## Directive
Copy these records verbatim, line for line.

## Data
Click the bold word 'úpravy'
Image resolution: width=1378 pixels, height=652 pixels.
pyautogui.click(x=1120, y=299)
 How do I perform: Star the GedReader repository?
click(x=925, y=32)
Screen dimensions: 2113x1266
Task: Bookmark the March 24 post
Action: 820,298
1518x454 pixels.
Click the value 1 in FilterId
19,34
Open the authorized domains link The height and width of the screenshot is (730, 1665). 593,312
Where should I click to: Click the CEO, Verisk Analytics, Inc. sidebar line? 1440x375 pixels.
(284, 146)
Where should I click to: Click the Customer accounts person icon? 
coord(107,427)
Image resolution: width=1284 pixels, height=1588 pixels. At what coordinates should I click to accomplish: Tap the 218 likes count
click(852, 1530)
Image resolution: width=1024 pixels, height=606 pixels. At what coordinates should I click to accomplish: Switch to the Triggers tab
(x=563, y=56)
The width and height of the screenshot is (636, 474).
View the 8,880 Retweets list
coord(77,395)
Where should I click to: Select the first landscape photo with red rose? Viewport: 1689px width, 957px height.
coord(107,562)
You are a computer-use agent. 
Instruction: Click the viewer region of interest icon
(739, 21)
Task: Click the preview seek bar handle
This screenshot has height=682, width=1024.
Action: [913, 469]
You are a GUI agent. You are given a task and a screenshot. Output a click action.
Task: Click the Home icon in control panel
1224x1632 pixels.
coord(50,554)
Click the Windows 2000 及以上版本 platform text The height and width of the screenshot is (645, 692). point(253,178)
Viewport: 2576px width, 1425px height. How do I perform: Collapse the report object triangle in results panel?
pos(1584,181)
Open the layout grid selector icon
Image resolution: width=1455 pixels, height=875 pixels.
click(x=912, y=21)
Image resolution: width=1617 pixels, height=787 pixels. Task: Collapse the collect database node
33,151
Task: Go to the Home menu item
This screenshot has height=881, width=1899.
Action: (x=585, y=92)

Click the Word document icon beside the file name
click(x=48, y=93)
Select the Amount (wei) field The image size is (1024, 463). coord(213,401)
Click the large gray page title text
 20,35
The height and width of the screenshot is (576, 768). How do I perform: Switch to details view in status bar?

## Correct output
Click the bold word 'úpravy'
Image resolution: width=1378 pixels, height=652 pixels.
pyautogui.click(x=1120, y=299)
 How do I perform: Star the GedReader repository?
click(x=925, y=32)
Screen dimensions: 2113x1266
Task: Bookmark the March 24 post
Action: 820,298
1518x454 pixels.
Click the value 1 in FilterId
19,34
Open the authorized domains link The height and width of the screenshot is (730, 1665). 593,312
Where should I click to: Click the CEO, Verisk Analytics, Inc. sidebar line? 1440x375 pixels.
(284, 146)
Where should I click to: Click the Customer accounts person icon? 
coord(107,427)
Image resolution: width=1284 pixels, height=1588 pixels. At what coordinates should I click to accomplish: Tap the 218 likes count
click(852, 1530)
Image resolution: width=1024 pixels, height=606 pixels. At what coordinates should I click to accomplish: Switch to the Triggers tab
(x=563, y=56)
The width and height of the screenshot is (636, 474).
View the 8,880 Retweets list
coord(77,395)
Where should I click to: Select the first landscape photo with red rose? Viewport: 1689px width, 957px height.
coord(107,562)
You are a computer-use agent. 
Instruction: Click the viewer region of interest icon
(739, 21)
Task: Click the preview seek bar handle
This screenshot has height=682, width=1024.
Action: [913, 469]
You are a GUI agent. You are given a task and a screenshot. Output a click action.
Task: Click the Home icon in control panel
1224x1632 pixels.
coord(50,554)
Click the Windows 2000 及以上版本 platform text The height and width of the screenshot is (645, 692). point(253,178)
Viewport: 2576px width, 1425px height. How do I perform: Collapse the report object triangle in results panel?
pos(1584,181)
Open the layout grid selector icon
Image resolution: width=1455 pixels, height=875 pixels.
click(x=912, y=21)
Image resolution: width=1617 pixels, height=787 pixels. Task: Collapse the collect database node
33,151
Task: Go to the Home menu item
This screenshot has height=881, width=1899.
Action: (x=585, y=92)

Click the Word document icon beside the file name
click(x=48, y=93)
Select the Amount (wei) field The image size is (1024, 463). coord(213,401)
Click the large gray page title text
 20,35
The height and width of the screenshot is (576, 768). How do I perform: Switch to details view in status bar?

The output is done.